YU Li1, LI Kerang2, TAO Bo2, XU Ming2   

  1. 1. Center on Climate Change, China Meteorological Administration, Beijing 100081, China;
    2. Institute of Geographic Sciences and Natural Resources Research, CAS, Beijing, 100101, China
  • Received:2010-01-01 Revised:2010-07-01 Online:2010-11-25 Published:2010-11-25


The adaptability of ecosystems to climate change is critical to the projection of future vegetation dynamics and ecosystem functions though it is less studied than the impact of climate change on ecosystems, such as productivity and pattern of vegetation.
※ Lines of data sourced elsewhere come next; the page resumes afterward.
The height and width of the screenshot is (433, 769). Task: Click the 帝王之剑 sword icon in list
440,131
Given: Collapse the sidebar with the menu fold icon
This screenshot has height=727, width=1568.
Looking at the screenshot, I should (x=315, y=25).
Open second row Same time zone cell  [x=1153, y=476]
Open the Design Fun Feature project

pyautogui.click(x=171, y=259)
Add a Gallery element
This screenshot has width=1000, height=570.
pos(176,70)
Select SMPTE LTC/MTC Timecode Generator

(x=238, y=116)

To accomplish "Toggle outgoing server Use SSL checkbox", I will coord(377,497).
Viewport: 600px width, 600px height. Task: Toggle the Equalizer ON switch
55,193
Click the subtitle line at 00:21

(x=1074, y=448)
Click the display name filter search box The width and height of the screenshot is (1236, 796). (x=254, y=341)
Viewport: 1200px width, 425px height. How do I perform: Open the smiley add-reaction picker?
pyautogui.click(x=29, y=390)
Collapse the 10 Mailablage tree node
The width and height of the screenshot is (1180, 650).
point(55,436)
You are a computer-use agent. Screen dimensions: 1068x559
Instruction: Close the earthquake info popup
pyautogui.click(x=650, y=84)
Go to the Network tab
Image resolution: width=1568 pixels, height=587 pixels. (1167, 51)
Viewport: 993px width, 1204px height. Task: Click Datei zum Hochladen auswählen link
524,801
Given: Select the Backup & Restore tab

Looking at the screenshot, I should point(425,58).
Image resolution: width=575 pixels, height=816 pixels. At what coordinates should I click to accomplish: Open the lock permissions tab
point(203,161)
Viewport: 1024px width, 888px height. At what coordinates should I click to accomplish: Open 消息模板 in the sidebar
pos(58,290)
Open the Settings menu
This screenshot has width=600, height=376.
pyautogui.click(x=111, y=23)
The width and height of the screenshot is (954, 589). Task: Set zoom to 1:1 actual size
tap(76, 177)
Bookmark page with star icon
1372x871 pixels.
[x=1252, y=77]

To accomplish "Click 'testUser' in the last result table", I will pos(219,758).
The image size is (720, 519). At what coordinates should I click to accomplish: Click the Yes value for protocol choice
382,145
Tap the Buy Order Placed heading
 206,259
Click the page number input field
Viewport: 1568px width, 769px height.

The time lags of vegetation response to climate change and the relationships between climate and vegetation were used in the current study to simulate the dynamic responses of vegetation to climate change. We used the change direction of vegetation shift to assess the adaptive capacity of vegetation to climate change under the baseline climate condition and the future climate change scenarios, respectively. The results suggest that the vegetation without the capacity to adapt the contemporary climate are most distributed in the transition areas of ecosystems, and the vegetation type takes negative shifts in those areas. Such areas includes the transition zones between forests and shrublands, grasslands and deserts, and the percentage of those areas accounts for 5% of China mainland. Some of the ecosystems located in northern China with forest-shrubland ecotones, Inner Mongolia and eastern China with shurbland-grassland ecotones, and southern Tibetan Plateau with grassland ecosystems, accounting for about 35% of the total area, may not be very well adapted to the contemporary climate. The vegetation will probably degenerate. By the end of this century, most vegetation can adapt to the future climate based on the scenarios of IPCC-SRES-A2 in China. The future climate in northwestern China will be more favorable, and about 84% of vegetation shift will be positive change. Our results also indicate that vegetation in northwestern China is most likely to improve. As to potential change of vegetation by the end of this century, 79% of the vegetation will be likely to adapt to the climatic conditions, but some grassland ecosystems will be threatened by climate change, including those in the southern part of the Tibetan Plateau, Inner Magnolia, and some areas in northwestern China.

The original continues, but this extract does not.